- **Exercise objective**
Exact copies of all the entries are required.

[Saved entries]
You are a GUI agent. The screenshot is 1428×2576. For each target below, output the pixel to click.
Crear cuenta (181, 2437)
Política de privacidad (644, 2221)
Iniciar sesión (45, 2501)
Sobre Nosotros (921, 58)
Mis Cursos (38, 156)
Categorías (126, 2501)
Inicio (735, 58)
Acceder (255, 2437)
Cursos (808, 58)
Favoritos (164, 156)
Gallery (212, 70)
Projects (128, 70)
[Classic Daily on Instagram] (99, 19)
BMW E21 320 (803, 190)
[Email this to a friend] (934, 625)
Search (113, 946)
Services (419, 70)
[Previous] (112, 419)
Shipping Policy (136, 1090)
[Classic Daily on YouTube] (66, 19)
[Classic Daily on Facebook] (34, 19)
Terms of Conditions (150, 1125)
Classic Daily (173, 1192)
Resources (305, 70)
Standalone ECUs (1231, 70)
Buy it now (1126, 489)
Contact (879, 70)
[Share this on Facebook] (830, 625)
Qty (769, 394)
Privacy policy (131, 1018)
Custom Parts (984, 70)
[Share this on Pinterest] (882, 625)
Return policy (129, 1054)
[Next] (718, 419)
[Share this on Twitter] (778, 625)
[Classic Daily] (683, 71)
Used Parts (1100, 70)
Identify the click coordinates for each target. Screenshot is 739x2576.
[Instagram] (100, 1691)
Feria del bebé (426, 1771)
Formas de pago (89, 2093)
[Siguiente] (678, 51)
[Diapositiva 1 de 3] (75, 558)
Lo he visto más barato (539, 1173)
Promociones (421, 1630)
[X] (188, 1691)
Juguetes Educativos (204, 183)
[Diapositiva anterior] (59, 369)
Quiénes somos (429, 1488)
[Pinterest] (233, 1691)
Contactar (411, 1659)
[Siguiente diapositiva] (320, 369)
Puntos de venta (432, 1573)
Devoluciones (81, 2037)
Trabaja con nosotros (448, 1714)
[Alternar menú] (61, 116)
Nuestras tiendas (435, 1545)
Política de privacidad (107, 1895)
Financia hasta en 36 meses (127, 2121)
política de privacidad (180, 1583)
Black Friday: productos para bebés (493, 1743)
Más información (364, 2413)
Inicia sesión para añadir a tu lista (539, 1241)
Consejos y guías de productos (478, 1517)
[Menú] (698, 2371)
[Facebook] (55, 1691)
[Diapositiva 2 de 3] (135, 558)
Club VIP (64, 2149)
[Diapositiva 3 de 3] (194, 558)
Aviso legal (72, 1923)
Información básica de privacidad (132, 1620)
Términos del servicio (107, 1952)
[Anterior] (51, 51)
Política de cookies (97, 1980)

- **Solution for this exercise**
You are a GUI agent. The screenshot is 1428×2576. For each target below, output the pixel to click.
Crear cuenta (181, 2437)
Política de privacidad (644, 2221)
Iniciar sesión (45, 2501)
Sobre Nosotros (921, 58)
Mis Cursos (38, 156)
Categorías (126, 2501)
Inicio (735, 58)
Acceder (255, 2437)
Cursos (808, 58)
Favoritos (164, 156)
Gallery (212, 70)
Projects (128, 70)
[Classic Daily on Instagram] (99, 19)
BMW E21 320 (803, 190)
[Email this to a friend] (934, 625)
Search (113, 946)
Services (419, 70)
[Previous] (112, 419)
Shipping Policy (136, 1090)
[Classic Daily on YouTube] (66, 19)
[Classic Daily on Facebook] (34, 19)
Terms of Conditions (150, 1125)
Classic Daily (173, 1192)
Resources (305, 70)
Standalone ECUs (1231, 70)
Buy it now (1126, 489)
Contact (879, 70)
[Share this on Facebook] (830, 625)
Qty (769, 394)
Privacy policy (131, 1018)
Custom Parts (984, 70)
[Share this on Pinterest] (882, 625)
Return policy (129, 1054)
[Next] (718, 419)
[Share this on Twitter] (778, 625)
[Classic Daily] (683, 71)
Used Parts (1100, 70)
Identify the click coordinates for each target. Screenshot is 739x2576.
[Instagram] (100, 1691)
Feria del bebé (426, 1771)
Formas de pago (89, 2093)
[Siguiente] (678, 51)
[Diapositiva 1 de 3] (75, 558)
Lo he visto más barato (539, 1173)
Promociones (421, 1630)
[X] (188, 1691)
Juguetes Educativos (204, 183)
[Diapositiva anterior] (59, 369)
Quiénes somos (429, 1488)
[Pinterest] (233, 1691)
Contactar (411, 1659)
[Siguiente diapositiva] (320, 369)
Puntos de venta (432, 1573)
Devoluciones (81, 2037)
Trabaja con nosotros (448, 1714)
[Alternar menú] (61, 116)
Nuestras tiendas (435, 1545)
Política de privacidad (107, 1895)
Financia hasta en 36 meses (127, 2121)
política de privacidad (180, 1583)
Black Friday: productos para bebés (493, 1743)
Más información (364, 2413)
Inicia sesión para añadir a tu lista (539, 1241)
Consejos y guías de productos (478, 1517)
[Menú] (698, 2371)
[Facebook] (55, 1691)
[Diapositiva 2 de 3] (135, 558)
Club VIP (64, 2149)
[Diapositiva 3 de 3] (194, 558)
Aviso legal (72, 1923)
Información básica de privacidad (132, 1620)
Términos del servicio (107, 1952)
[Anterior] (51, 51)
Política de cookies (97, 1980)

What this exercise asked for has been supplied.